> [TEXTO FORNECIDO]:
___
Um olhar sobre a cidade

        Inspirado (a) na alma encantadora das ruas de João do Rio o Ensino Médio da Escola Nossa Senhora Auxiliadora de Ponte Nova  através das aulas de Ensino Religioso vem  procurando entrar nas subjetividades, no eu de cada um, nas culturas, na ecologia, na arte e na sociedade. A idéia, segundo a professora Ana Luiza Fernandes de Oliveira Dias,  é que ao revisitar estes "lugares" a memória da cidade de Ponte Nova seja vista, divulgada, resgatada e preservada. É uma história que precisa ser vista, despertando o sentido de pertença e conservação do patrimônio cultural. E esse material pode ser aproveitado pelas escolas como fontes ricas de educação e memórias de nossa cidade", diz Ana Luiza. Ao fotografar  ou pesquisar fotos antigas (estas,  por sinal a pontenet através de seu portal, organizado por João Mattos tem prestado relevante serviço), os alunos envolveram-se nesta pesquisa que teve o seu início em março de 2008, produzindo já belíssimos vídeos (confira), despertando a criatividade e educação do olhar.

Vídeo - Ponte Nova - Antes e Depois

Vídeo - Parte da Nossa História

Apresentação 01

Apresentação 02

Apresentação 03

 

 



texto

João do Rio

A ALMA ENCANTADORA DAS RUAS

A RUA

        Eu amo a rua. Esse sentimento de natureza toda íntima não vos seria revelado por mim se não julgasse, e razões não tivesse para julgar, que este amor assim absoluto e assim exagerado é partilhado por todos vós. Nós somos irmãos, nós nos sentimos parecidos e iguais; nas cidades, nas aldeias, nos povoados, não porque soframos, com a dor e os desprazeres, a lei e a polícia, mas porque nos une, nivela e agremia o amor da rua. É este mesmo o sentimento imperturbável e indissolúvel, o único que, como a própria vida, resiste às idades e às épocas. Tudo se transforma, tudo varia - o amor, o ódio, o egoísmo. Hoje é mais amargo o riso, mais dolorosa a ironia, Os séculos passam, deslizam, levando as coisas fúteis e os acontecimentos notáveis. Só persiste e fica, legado das gerações cada vez maior, o amor da rua. A rua!Que é a rua?  (...) Os dicionários dizem: "Rua, do latim ruga, sulco. Espaço entre as casas e as povoações por onde se anda e passeia". Abri o primeiro, abri o segundo, abri dez, vinte enciclopédias, manuseei... A rua era para eles apenas um alinhado de fachadas por onde se anda nas povoações.

        Ora, a rua é mais do que isso, a rua é um fator da vida das cidades, a rua tem alma!
___
> [LINHAS FORNECIDAS]:
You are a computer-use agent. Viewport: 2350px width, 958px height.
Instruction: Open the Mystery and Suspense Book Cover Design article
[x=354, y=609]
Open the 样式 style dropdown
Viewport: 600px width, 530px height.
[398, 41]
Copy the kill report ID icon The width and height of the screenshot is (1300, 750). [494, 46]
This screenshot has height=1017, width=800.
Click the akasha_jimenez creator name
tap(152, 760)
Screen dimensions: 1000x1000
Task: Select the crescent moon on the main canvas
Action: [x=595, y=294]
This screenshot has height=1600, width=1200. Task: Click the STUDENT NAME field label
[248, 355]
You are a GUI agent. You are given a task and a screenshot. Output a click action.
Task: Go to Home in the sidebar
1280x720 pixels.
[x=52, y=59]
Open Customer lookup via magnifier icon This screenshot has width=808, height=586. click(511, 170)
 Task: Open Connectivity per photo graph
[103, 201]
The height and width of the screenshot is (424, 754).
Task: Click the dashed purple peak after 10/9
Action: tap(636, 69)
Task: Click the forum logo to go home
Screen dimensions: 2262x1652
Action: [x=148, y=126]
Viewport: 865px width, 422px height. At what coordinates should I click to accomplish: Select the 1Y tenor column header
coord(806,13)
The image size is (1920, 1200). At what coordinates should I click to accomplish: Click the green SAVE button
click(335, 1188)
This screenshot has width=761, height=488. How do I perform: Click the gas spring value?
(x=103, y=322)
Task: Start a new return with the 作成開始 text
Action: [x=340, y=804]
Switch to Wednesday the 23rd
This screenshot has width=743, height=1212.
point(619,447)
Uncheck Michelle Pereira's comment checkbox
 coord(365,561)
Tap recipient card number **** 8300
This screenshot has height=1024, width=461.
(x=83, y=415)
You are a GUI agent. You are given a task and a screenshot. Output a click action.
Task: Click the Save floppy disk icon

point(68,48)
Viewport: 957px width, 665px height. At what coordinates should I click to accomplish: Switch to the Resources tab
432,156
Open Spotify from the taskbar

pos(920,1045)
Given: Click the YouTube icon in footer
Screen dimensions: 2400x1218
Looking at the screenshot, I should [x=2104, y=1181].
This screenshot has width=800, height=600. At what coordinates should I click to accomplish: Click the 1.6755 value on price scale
___
> [COMPLETE O SEGUINTE]:
A – Segundo o texto fornecido, a memória da cidade de Ponte Nova deve ser tratada de quatro maneiras. Enumere as palavras que as nomeiam.
B – Em que mês e ano a pesquisa dos alunos teve início, de acordo com o texto fornecido?
C – Prossiga o trecho de "A alma encantadora das ruas" que aparece no texto fornecido, escrevendo a partir da frase que o encerra.
As linhas formam um material à parte, independente do texto fornecido.

> [RESPOSTAS EM ORDEM]:
A – Vista, divulgada, resgatada e preservada.

B – Em março de 2008.

C –
        A rua nasce como o homem, do soluço, do espasmo. Há suor humano na argamassa do seu calçamento. Cada casa que se ergue é feita do esforço exaustivo de muitos seres, e haveis de ter visto pedreiros e canteiros, ao erguer as pedras para as frontarias, cantarem, cobertos de suor, uma melopéia tão triste que pelo ar parece um arquejante soluço. A rua sente nos nervos essa miséria da criação, e por isso é a mais igualitária, a mais socialista, a mais niveladora das obras humanas(...) com o céu e com os anjos...

        A rua faz as celebridades e as revoltas, a rua criou um tipo universal, tipo que vive em cada aspecto urbano, em cada detalhe, em cada praça, tipo diabólico que tem dos gnomos e dos silfos das florestas, tipo proteiforme, feito de risos e de lágrimas, de patifarias e de crimes irresponsáveis, de abandono e de inédita filosofia, tipo esquisito e ambíguo com saltos de felino e risos de navalha, o prodígio de uma criança mais sabida e cética que os velhos de setenta invernos, mas cuja ingenuidade é perpétua, voz que dá o apelido fatal aos potentados e nunca teve preocupações, criatura que pede como se fosse natural pedir, aclama sem interesse, e pode rir, francamente, depois de ter conhecido todos os males da cidade, poeira d"ouro que se faz lama e torna a ser poeira - a rua criou o garoto! (...) cada rua é para mim um ser vivo e imóvel.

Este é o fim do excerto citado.